The Spicy toolchain turns such grammars into efficient C++ parsing code that exposes an API to host applications for instantiating parsers, feeding them input, and retrieving their results. At runtime, parsing proceeds fully incrementally—and potentially highly concurrently—on input streams of arbitrary size. Compilation of Spicy parsers takes place either just-in-time at startup (through a C++ compiler); or ahead-of-time either by creating pre-compiled shared libraries, or by giving you generated C++ code that you can link into your application.
Spicy comes with a Zeek plugin that enables adding new protocol and file analyzers to Zeek without having to write any C++ code. You define the grammar, specify which Zeek events to generate, and Spicy takes care of the rest. There's also a Zeek analyzers package that provides Zeek with several new, Spicy-based analyzers.

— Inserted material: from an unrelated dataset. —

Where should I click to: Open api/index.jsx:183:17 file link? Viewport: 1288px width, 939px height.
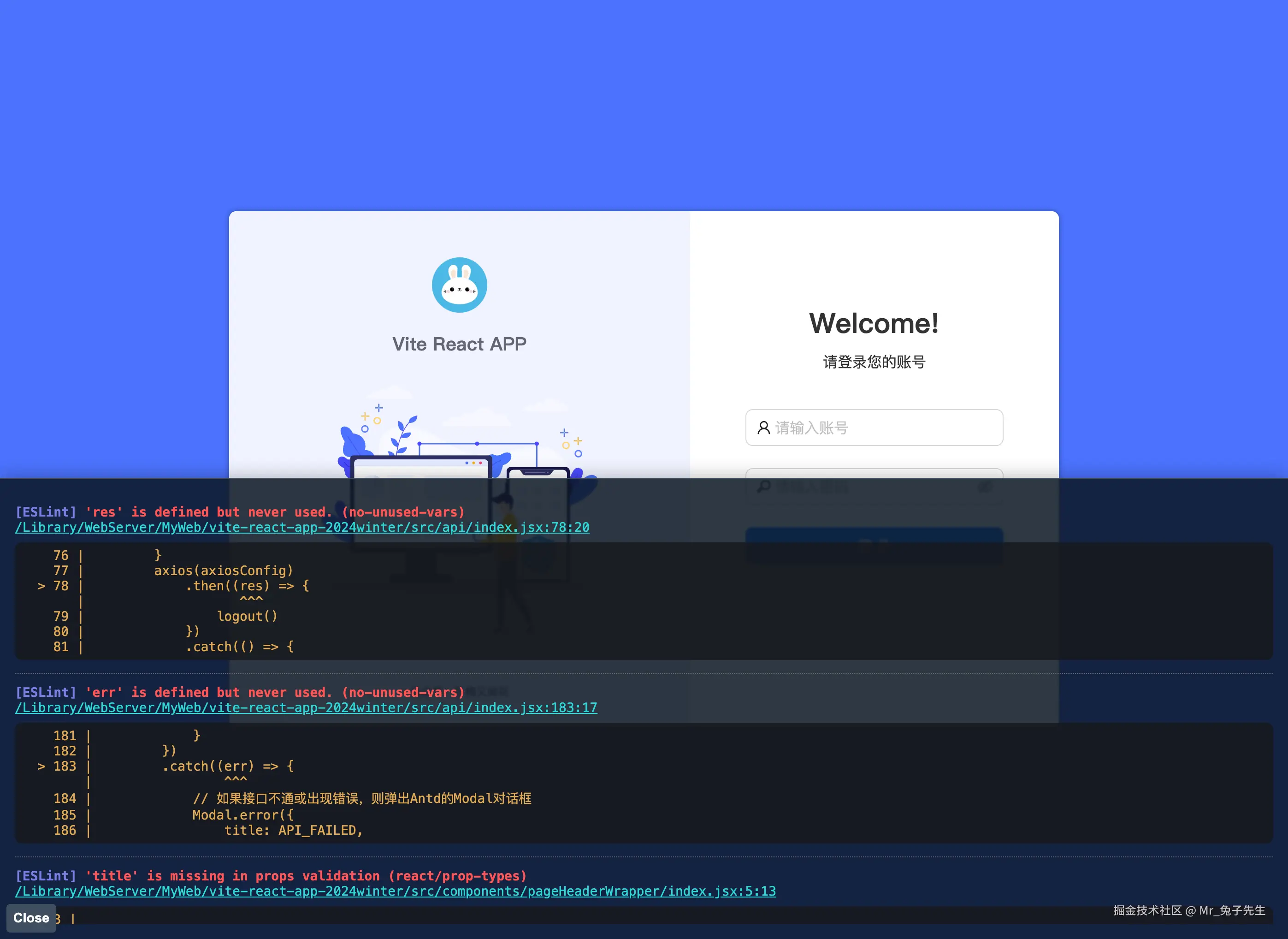click(306, 707)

See our collection of example grammars to get a sense of what Spicy looks like.
Installation
We provide pre-built Spicy binaries for several Linux platforms, as well as a Homebrew formula (and also binaries) for installation on macOS. You can also pull a Docker image from Docker Hub, or leverage one of several included Docker files as a starting point. Of course, you can also just build Spicy from source directly. See the installation instructions for more information on any of these options.
Documentation
Please read the Spicy Manual, which provides the following sections:
- Installation
- Getting Started
- FAQ
- Tutorial: A Real Analyzer
- Programming in Spicy
- Toolchain
- Zeek Integration
- Custom Host Applications
- Release Notes
- Developer's Manual
Getting in touch
Having trouble using Spicy? Have ideas how to make Spicy better? We'd like to hear from you!
-
Report issues on the GitHub ticket tracker.
-
Ask the
#spicy
channel on Zeek's Slack. -
Propose ideas, and show what you're doing, on GitHub's Discussions.
-
Visit the Zeek community to discuss Spicy under the Spicy tag.
-
To follow development, subscribe to the commits mailing list (it can be noisy!).
License
Spicy is open source and released under a BSD license, which allows for pretty much unrestricted use as long as you leave the license header in place. You fully own any parsers that Spicy generates from your grammars.
History
Spicy was originally developed as a research prototype at the International Computer Science Institute with funding from the U.S. National Science Foundation. Since then, Spicy has been rebuilt from the ground up by Corelight, which has contributed the new implementation to the Zeek Project.